Keeling reported evidence of aspiration on VFSS in 17.8 % of patients after thoracotomy for pulmonary resection [7]. However, in the aforementioned study, the long-term prognosis with respect to the swallowing functions was not addressed. In addition, a comprehensive evaluation of VFSS findings has not been attempted. Therefore, in this study, we tried to evaluate the characteristics and the severity of dysphagia and follow up their swallowing capacity over time.

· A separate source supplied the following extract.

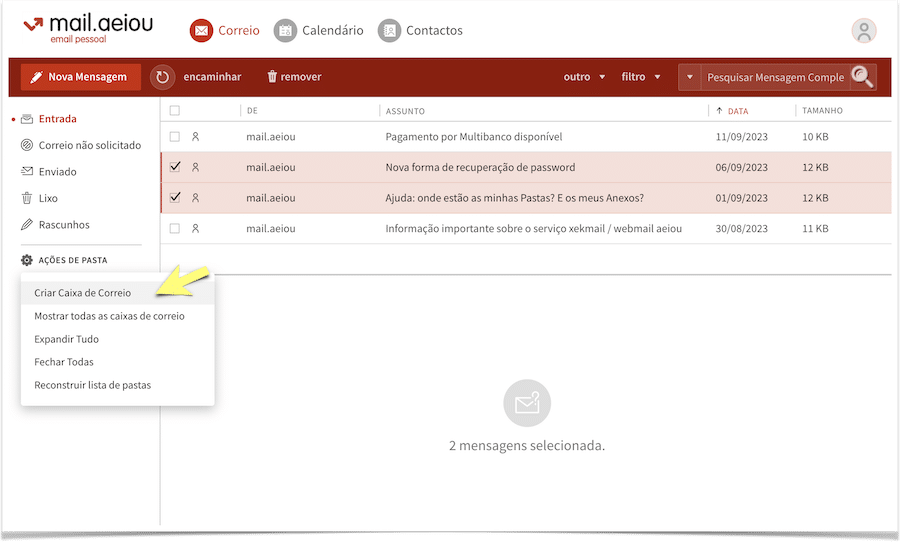This screenshot has width=900, height=542.
Task: Open the Calendário calendar icon
Action: pos(285,31)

This sample of patients was characterized by relatively longer surgery time. The surgical procedures, operation time, and operative approaches were various. Five patients were diagnosed as having unilateral vocal fold motion impairment induced by the surgical procedures and two patients had required placement of a tracheostomy postoperatively for respiratory failure. We speculate that with longer intubation time, the vocal fold paralysis and the tracheostomy might affect the swallowing function.

Of the 11, 8 patients were able to eat meal without non-oral supplementation, although 3 patients required tube feeding at 3 months postoperatively. The improvement of the FOIS score was various.

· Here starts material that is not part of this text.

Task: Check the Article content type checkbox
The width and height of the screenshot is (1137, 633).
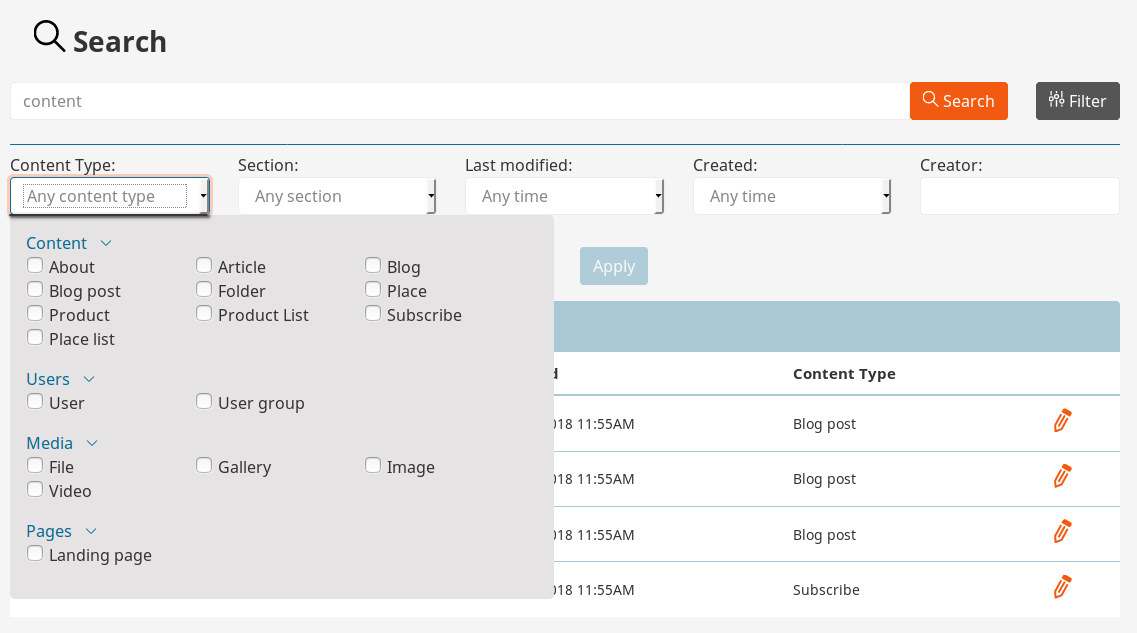Action: tap(204, 266)
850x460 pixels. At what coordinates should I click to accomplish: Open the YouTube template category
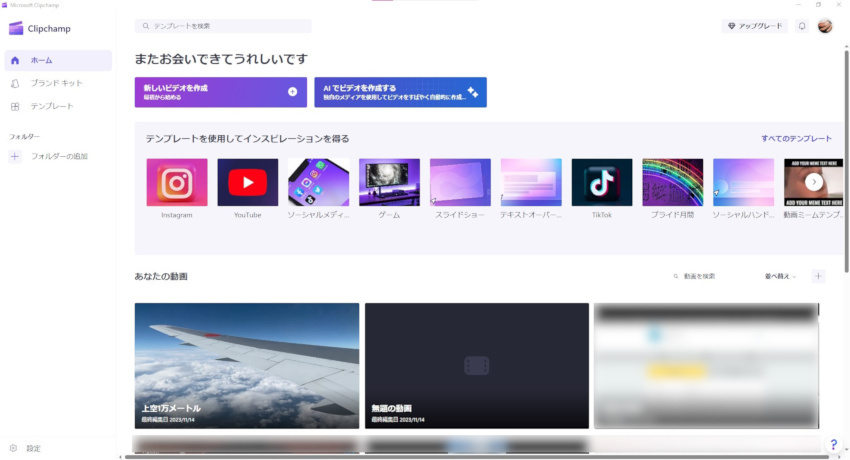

In the present study, abnormal findings of VFSS in patients were shown primarily in the pharyngeal phase. In spite of preserving the normal swallowing reflex, abnormalities of the residue in the vallecula and pyriform sinus and penetration and aspiration were relatively frequent. These results suggest that the major cause of dysphagia could be a reduced pharyngeal movement and a lack of mechanical protection. In the view of treatment planning, the results of the present study suggest that the treatment of patients needs to be focused on pharyngeal muscle strengthening.

No correlation was observed between the VDS score and perioperative factors statistically, although the results of the VFSS showed a significant relationship to the FOIS score at 3 months postoperatively. Our findings suggested that VFSS study is a useful tool for prediction of the swallowing outcome in patients developing postoperative dysphagia after thoracotomy.

Our study had some limitations. First, the sample size was too small for reliable statistical analysis, since persistent dysphagia requiring permanent tube feeding or a dysphagic diet is not a frequent complication after thoracotomy performed for pulmonary resections [7, 8]. A matched comparison on those with similar profile of surgery/disease without dysphagia will be needed in the future. In addition, it would be desirable to compare with a higher number control group. Secondly, we did not investigate all the factors which affect the swallowing function, such as a previous history of stroke, chronic obstructive lung disease, and the smoking history. The retrospective study design for data extraction did not allow for the capture of all the desired variables.

Despite the limits on the scope, our findings have important clinical implications. In our study, the results of quantitative VFSS evaluation were correlated with the ability for oral intake in patients who had developed dysphagia which lasted long after thoracotomy. The results suggested that VFSS is a useful tool for predicting the prognosis of postoperative dysphagia. In addition, the comprehensive evaluation of VFSS would be a useful reference for rehabilitative treatment planning. It is suggested that practitioners should undertake VFSS when development of dysphagia is suspected after surgery and take into consideration the results of the VFSS for postoperative care and nutritional support.